| Selected extract |
BEGIN

Audrey Watters wrote an analysis of the current state of business models in education titled “What’s the Future of the Ed-Tech Business (Model)?” on Hack Education that meshes well with my Sunday post on Big Think about Khan Academy and the potential shift towards free education.
Audrey bases her post on the example of Rosetta Stone as she had the possibility to talk to CEO Tom Adams (former class mate of hers) during the Startup Weekend EDU in Washington. The language learning market is of course a very tricky and crowded one compared to rising verticals like math education.
What tickled my fancy are the open questions Audrey leaves us with like the following at the end of her post:
Sell to schools? Sell to teachers? Sell to students? And in any of those education markets, how do you compete with “free” — even when what’s offered that way is actually of inferior quality? Will learners demand high quality ed-tech? Will they (be able to) pay for it?
So, here are my thoughts on future business models in education.
Sell to schools
Schools are notoriously under-funded and budget cuts don’t really help to get technology into the classrooms. The other problem is that administrators don’t want to change entire systems every couple of months just because there is a new, better application or software. Migrating data, setting up new accounts and all that is a pain. Hence people tend to settle on a provider and stick with it for some time. Also, as far as I understand budgets are also getting discussed once a year which in itself lacks some flexibility. On the other hand, this is also part of why it can be attractive to target institutions: once you are in you probably stay there for a long time.
What startups need to do is to embrace that fact and dance with the devil. If you are not really planning to build a Blackboard competitor don’t try to sell your product based on your new, better way of tracking student data. Instead, make your product part of the ecosystem and market it as building block that easily connects to all the major LMS out there. WizIQ successfully embraced that strategy with their virtual classroom that now integrates seamlessly to Blackboard, Instructure Canvas and Moodle.
Sell to teachers
While teachers don’t have a problem to buy content or products developed by fellow teachers, lesson plan and worksheet marketplaces are a good example, they don’t seem to be open to buy from brands. They usually love to use free software and apps but as soon as a price is added, they will leave for the next free version. The Ning exodus last year was a good example.

END

[Dataset records]
BEGIN

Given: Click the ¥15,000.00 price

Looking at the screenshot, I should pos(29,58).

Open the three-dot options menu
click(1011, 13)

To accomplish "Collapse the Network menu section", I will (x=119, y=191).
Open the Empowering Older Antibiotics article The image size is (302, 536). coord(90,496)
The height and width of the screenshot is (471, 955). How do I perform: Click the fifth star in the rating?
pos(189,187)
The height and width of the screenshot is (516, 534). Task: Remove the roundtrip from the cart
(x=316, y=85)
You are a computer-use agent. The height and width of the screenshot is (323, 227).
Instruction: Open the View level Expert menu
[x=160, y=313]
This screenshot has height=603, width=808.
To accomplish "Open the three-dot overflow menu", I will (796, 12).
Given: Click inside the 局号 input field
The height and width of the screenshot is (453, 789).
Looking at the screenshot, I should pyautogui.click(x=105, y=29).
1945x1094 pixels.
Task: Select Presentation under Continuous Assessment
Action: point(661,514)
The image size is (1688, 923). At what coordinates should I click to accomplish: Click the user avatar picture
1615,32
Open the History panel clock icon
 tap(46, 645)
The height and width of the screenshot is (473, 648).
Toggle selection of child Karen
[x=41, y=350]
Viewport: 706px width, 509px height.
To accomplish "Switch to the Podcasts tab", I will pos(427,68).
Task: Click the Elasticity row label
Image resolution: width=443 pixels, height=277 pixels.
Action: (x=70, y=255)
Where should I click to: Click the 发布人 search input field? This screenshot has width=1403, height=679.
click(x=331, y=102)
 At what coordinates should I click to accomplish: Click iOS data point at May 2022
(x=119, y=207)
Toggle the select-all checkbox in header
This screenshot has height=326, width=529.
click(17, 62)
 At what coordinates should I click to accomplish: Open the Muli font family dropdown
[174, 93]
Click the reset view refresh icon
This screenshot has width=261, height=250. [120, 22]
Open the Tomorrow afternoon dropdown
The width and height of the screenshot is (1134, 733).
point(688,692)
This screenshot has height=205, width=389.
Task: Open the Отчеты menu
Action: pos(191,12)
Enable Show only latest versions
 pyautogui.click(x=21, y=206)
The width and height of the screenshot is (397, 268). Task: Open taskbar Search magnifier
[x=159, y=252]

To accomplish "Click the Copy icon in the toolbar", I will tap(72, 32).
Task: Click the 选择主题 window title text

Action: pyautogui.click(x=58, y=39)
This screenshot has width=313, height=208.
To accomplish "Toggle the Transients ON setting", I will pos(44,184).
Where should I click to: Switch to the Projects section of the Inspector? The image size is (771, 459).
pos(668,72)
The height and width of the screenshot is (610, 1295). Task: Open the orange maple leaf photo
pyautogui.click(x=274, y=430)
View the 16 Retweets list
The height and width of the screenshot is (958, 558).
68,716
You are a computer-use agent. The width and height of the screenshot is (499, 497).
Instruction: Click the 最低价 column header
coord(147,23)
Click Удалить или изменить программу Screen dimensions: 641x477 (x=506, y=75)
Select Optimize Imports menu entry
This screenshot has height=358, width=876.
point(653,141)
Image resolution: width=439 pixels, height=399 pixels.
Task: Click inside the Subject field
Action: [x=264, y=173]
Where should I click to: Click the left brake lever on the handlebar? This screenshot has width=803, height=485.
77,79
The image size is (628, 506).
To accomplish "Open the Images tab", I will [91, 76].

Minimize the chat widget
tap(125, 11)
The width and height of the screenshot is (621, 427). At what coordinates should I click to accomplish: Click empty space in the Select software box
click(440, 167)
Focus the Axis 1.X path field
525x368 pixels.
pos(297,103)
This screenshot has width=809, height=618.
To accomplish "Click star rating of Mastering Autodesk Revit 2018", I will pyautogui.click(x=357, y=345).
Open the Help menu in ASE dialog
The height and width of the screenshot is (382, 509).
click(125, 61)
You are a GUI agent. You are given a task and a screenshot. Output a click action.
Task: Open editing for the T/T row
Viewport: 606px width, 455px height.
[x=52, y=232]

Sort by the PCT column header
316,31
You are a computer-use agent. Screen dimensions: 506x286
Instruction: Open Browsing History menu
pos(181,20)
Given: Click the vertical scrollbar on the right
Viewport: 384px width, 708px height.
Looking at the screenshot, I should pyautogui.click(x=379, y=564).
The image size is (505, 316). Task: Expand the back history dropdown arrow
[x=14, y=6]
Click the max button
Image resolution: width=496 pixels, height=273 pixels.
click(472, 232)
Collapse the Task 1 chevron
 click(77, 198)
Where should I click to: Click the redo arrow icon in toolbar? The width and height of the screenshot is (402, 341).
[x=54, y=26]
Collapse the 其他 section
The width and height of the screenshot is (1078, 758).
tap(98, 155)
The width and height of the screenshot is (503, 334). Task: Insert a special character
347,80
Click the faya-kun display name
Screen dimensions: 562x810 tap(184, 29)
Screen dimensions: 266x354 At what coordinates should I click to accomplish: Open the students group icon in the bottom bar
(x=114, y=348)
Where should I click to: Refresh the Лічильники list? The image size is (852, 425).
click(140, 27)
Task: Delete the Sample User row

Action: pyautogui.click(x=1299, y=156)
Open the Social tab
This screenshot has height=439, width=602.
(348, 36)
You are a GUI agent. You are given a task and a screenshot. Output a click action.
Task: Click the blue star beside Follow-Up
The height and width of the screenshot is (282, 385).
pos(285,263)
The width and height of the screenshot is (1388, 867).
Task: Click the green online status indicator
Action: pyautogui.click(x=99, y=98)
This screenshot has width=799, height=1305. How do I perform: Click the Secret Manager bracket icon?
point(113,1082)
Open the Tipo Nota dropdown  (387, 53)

END

According to the post on education business models, which learning management systems does WizIQ's virtual classroom now integrate with? You won't need the records.

Blackboard, Instructure Canvas and Moodle.